— start of EXERCISE MATERIAL —

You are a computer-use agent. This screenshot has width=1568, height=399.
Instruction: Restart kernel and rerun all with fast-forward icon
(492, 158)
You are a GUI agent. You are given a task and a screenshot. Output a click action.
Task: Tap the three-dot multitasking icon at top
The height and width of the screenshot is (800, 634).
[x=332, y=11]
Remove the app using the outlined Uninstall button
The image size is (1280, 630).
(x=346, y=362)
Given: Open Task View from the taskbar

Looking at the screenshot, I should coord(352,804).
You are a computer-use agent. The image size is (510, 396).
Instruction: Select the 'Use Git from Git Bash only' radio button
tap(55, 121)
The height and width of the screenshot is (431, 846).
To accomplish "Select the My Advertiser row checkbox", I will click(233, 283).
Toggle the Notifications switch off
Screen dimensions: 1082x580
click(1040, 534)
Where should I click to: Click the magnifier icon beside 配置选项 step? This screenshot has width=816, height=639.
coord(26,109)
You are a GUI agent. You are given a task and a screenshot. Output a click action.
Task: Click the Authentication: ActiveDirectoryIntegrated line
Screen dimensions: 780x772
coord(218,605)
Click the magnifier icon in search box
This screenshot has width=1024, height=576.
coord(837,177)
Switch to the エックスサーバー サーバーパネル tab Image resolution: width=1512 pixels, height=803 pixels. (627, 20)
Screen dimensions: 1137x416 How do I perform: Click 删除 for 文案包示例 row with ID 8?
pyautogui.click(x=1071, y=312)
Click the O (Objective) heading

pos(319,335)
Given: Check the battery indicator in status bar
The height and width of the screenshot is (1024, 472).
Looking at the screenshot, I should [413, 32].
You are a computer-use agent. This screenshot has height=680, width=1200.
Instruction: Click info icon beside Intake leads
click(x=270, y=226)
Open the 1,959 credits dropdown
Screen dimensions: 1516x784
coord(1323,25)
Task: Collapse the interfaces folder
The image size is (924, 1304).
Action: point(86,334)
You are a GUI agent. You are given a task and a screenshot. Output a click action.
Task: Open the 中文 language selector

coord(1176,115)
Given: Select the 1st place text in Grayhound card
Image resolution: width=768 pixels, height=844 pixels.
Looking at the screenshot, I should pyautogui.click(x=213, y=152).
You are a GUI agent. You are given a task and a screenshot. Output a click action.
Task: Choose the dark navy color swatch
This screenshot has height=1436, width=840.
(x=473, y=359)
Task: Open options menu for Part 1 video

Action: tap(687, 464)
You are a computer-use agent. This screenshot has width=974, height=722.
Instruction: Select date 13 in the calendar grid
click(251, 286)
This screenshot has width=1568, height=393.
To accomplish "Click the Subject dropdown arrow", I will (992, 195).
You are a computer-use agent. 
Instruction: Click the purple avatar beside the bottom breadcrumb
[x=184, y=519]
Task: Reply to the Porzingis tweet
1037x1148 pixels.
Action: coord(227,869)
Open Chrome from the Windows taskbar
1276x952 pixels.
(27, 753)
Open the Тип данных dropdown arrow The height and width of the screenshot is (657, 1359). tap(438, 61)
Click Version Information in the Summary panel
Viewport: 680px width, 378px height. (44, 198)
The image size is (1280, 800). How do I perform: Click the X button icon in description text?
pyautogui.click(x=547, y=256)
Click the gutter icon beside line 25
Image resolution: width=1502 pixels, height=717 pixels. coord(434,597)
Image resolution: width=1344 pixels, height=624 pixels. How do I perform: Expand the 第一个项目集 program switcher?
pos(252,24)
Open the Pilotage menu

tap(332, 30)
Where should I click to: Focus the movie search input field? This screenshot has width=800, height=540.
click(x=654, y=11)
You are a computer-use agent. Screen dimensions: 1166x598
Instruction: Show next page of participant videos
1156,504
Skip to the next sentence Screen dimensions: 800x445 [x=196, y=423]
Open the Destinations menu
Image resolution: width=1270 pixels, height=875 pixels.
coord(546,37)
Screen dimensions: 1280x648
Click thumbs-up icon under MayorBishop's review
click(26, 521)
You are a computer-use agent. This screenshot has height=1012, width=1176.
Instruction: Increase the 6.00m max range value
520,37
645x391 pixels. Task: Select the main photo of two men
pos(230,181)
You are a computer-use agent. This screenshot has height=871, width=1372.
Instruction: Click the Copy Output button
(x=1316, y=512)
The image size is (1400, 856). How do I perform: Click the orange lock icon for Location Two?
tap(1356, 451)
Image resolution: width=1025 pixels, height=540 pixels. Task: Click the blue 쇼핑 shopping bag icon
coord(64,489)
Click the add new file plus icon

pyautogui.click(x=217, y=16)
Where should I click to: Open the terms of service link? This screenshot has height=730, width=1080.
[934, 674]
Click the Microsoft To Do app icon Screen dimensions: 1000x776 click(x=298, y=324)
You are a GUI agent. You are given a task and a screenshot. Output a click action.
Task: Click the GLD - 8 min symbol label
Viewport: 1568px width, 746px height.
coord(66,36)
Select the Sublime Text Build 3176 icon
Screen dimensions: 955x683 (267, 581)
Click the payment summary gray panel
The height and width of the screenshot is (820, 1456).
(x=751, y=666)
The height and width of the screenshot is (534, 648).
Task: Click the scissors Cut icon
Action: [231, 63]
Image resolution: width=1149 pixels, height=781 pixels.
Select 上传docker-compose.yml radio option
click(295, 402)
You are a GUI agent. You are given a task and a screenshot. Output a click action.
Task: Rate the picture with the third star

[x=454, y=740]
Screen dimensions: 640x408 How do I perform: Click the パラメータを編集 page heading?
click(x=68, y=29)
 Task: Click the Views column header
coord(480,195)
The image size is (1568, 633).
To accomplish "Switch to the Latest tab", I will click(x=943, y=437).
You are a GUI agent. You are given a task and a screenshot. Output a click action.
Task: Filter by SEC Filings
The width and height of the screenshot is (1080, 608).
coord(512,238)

— end of EXERCISE MATERIAL —

**AIM:** Copy every row above word for word, keeping the original order.

**PROBLEM SOLUTION:**
You are a computer-use agent. This screenshot has width=1568, height=399.
Instruction: Restart kernel and rerun all with fast-forward icon
(492, 158)
You are a GUI agent. You are given a task and a screenshot. Output a click action.
Task: Tap the three-dot multitasking icon at top
The height and width of the screenshot is (800, 634).
[x=332, y=11]
Remove the app using the outlined Uninstall button
The image size is (1280, 630).
(x=346, y=362)
Given: Open Task View from the taskbar

Looking at the screenshot, I should coord(352,804).
You are a computer-use agent. The image size is (510, 396).
Instruction: Select the 'Use Git from Git Bash only' radio button
tap(55, 121)
The height and width of the screenshot is (431, 846).
To accomplish "Select the My Advertiser row checkbox", I will click(233, 283).
Toggle the Notifications switch off
Screen dimensions: 1082x580
click(1040, 534)
Where should I click to: Click the magnifier icon beside 配置选项 step? This screenshot has width=816, height=639.
coord(26,109)
You are a GUI agent. You are given a task and a screenshot. Output a click action.
Task: Click the Authentication: ActiveDirectoryIntegrated line
Screen dimensions: 780x772
coord(218,605)
Click the magnifier icon in search box
This screenshot has width=1024, height=576.
coord(837,177)
Switch to the エックスサーバー サーバーパネル tab Image resolution: width=1512 pixels, height=803 pixels. (627, 20)
Screen dimensions: 1137x416 How do I perform: Click 删除 for 文案包示例 row with ID 8?
pyautogui.click(x=1071, y=312)
Click the O (Objective) heading

pos(319,335)
Given: Check the battery indicator in status bar
The height and width of the screenshot is (1024, 472).
Looking at the screenshot, I should [413, 32].
You are a computer-use agent. This screenshot has height=680, width=1200.
Instruction: Click info icon beside Intake leads
click(x=270, y=226)
Open the 1,959 credits dropdown
Screen dimensions: 1516x784
coord(1323,25)
Task: Collapse the interfaces folder
The image size is (924, 1304).
Action: point(86,334)
You are a GUI agent. You are given a task and a screenshot. Output a click action.
Task: Open the 中文 language selector

coord(1176,115)
Given: Select the 1st place text in Grayhound card
Image resolution: width=768 pixels, height=844 pixels.
Looking at the screenshot, I should pyautogui.click(x=213, y=152).
You are a GUI agent. You are given a task and a screenshot. Output a click action.
Task: Choose the dark navy color swatch
This screenshot has height=1436, width=840.
(x=473, y=359)
Task: Open options menu for Part 1 video

Action: tap(687, 464)
You are a computer-use agent. This screenshot has width=974, height=722.
Instruction: Select date 13 in the calendar grid
click(251, 286)
This screenshot has width=1568, height=393.
To accomplish "Click the Subject dropdown arrow", I will (992, 195).
You are a computer-use agent. 
Instruction: Click the purple avatar beside the bottom breadcrumb
[x=184, y=519]
Task: Reply to the Porzingis tweet
1037x1148 pixels.
Action: coord(227,869)
Open Chrome from the Windows taskbar
1276x952 pixels.
(27, 753)
Open the Тип данных dropdown arrow The height and width of the screenshot is (657, 1359). tap(438, 61)
Click Version Information in the Summary panel
Viewport: 680px width, 378px height. (44, 198)
The image size is (1280, 800). How do I perform: Click the X button icon in description text?
pyautogui.click(x=547, y=256)
Click the gutter icon beside line 25
Image resolution: width=1502 pixels, height=717 pixels. coord(434,597)
Image resolution: width=1344 pixels, height=624 pixels. How do I perform: Expand the 第一个项目集 program switcher?
pos(252,24)
Open the Pilotage menu

tap(332, 30)
Where should I click to: Focus the movie search input field? This screenshot has width=800, height=540.
click(x=654, y=11)
You are a computer-use agent. Screen dimensions: 1166x598
Instruction: Show next page of participant videos
1156,504
Skip to the next sentence Screen dimensions: 800x445 [x=196, y=423]
Open the Destinations menu
Image resolution: width=1270 pixels, height=875 pixels.
coord(546,37)
Screen dimensions: 1280x648
Click thumbs-up icon under MayorBishop's review
click(26, 521)
You are a computer-use agent. This screenshot has height=1012, width=1176.
Instruction: Increase the 6.00m max range value
520,37
645x391 pixels. Task: Select the main photo of two men
pos(230,181)
You are a computer-use agent. This screenshot has height=871, width=1372.
Instruction: Click the Copy Output button
(x=1316, y=512)
The image size is (1400, 856). How do I perform: Click the orange lock icon for Location Two?
tap(1356, 451)
Image resolution: width=1025 pixels, height=540 pixels. Task: Click the blue 쇼핑 shopping bag icon
coord(64,489)
Click the add new file plus icon

pyautogui.click(x=217, y=16)
Where should I click to: Open the terms of service link? This screenshot has height=730, width=1080.
[934, 674]
Click the Microsoft To Do app icon Screen dimensions: 1000x776 click(x=298, y=324)
You are a GUI agent. You are given a task and a screenshot. Output a click action.
Task: Click the GLD - 8 min symbol label
Viewport: 1568px width, 746px height.
coord(66,36)
Select the Sublime Text Build 3176 icon
Screen dimensions: 955x683 (267, 581)
Click the payment summary gray panel
The height and width of the screenshot is (820, 1456).
(x=751, y=666)
The height and width of the screenshot is (534, 648).
Task: Click the scissors Cut icon
Action: [231, 63]
Image resolution: width=1149 pixels, height=781 pixels.
Select 上传docker-compose.yml radio option
click(295, 402)
You are a GUI agent. You are given a task and a screenshot. Output a click action.
Task: Rate the picture with the third star

[x=454, y=740]
Screen dimensions: 640x408 How do I perform: Click the パラメータを編集 page heading?
click(x=68, y=29)
 Task: Click the Views column header
coord(480,195)
The image size is (1568, 633).
To accomplish "Switch to the Latest tab", I will click(x=943, y=437).
You are a GUI agent. You are given a task and a screenshot. Output a click action.
Task: Filter by SEC Filings
The width and height of the screenshot is (1080, 608).
coord(512,238)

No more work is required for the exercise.